THE SCHOOL of Medicine and the Health Sciences of the University of Papua New Guinea established a strategic vision and plan to train enough doctors and medical specialists to serve the country with their head, hand and heart.

The 3H (head, hand & heart) therapy was identified as central to the service provision of all medical doctors and specialists in the country during a two-day strategic planning meeting at Loloata Island resort last week. 

Medical professors and academics from the University of Papua New Guinea, the Taurama Campus, Institute of Medical Research (IMR) in Goroka and partners from Flinders University in Australia gathered at Loloata Island Resort to map out the strategy.

It was identified that medical specialists and doctors needed to be trained for the rural health centers.  For these doctors to serve in their designated areas, they needed sound knowledge of the kind of services to be provided.

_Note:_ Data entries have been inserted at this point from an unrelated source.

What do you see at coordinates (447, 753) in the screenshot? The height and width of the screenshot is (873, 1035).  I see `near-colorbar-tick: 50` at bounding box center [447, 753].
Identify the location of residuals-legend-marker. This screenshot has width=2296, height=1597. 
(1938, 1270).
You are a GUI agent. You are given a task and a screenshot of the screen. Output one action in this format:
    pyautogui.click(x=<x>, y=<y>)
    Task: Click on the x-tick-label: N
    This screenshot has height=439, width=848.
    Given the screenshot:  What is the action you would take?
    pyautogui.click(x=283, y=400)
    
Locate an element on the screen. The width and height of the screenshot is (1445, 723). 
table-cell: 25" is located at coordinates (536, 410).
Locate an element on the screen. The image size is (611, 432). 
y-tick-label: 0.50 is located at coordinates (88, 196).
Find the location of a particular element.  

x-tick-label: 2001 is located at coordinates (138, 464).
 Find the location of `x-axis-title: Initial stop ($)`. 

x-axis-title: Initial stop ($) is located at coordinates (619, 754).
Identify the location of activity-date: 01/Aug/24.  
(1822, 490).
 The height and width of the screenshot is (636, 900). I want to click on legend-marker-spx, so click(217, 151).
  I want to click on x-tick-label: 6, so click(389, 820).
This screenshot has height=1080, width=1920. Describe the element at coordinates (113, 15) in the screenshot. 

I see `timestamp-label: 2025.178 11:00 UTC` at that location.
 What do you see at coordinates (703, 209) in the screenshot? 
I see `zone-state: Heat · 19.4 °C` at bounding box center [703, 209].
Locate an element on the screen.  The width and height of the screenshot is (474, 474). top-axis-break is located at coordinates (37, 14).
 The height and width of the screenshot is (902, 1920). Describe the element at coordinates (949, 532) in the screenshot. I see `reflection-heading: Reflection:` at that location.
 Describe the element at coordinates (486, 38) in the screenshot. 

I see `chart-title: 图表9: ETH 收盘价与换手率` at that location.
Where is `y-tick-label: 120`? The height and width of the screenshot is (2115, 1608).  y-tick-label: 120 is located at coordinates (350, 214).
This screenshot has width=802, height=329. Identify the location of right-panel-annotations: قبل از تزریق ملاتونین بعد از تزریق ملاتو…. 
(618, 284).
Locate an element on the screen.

"We wish to produce doctors and medical specialists who can use the head, hand and heart combination to serve the health needs of our people in this country," Dr. Isi Kevau, Dean of the School of Medicine and Health Science at the Taurama Campus in Port Moresby said.

Dr. Kevau said that the school has been producing professionals for 50 years. 

"After 50 years, the faculty is taking stock of how far we came and is strategizing for the next 50," Dr. Kevau said.

A detailed and well-defined strategy is being put together to garner a strategic medical approach to the masses of this nation.

"The Medical School is poised to produce doctors and medical specialists who have the brain (head), the skills (hand) and (love) the heart to serve in the rural health centers.  We wish to achieve this through this vision and strategy," Dr. Kevau said.

Renovation of all existing buildings, well equipped modern computerized learning facilities, research centers and construction of new facilities including lecture rooms, training facilities and equipments have been blended into this strategic approach to lift the profile of the premier learning institution.

The School of Medicine and Health Science is the only institution in this country that produced many medical specialists in PNG and Solomon Islands.  It was formerly the Papuan Nursing College and later became a Faculty of the University of Papua New Guinea.  In July this year, the premier institution will celebrate its 50 years of producing doctors in the country.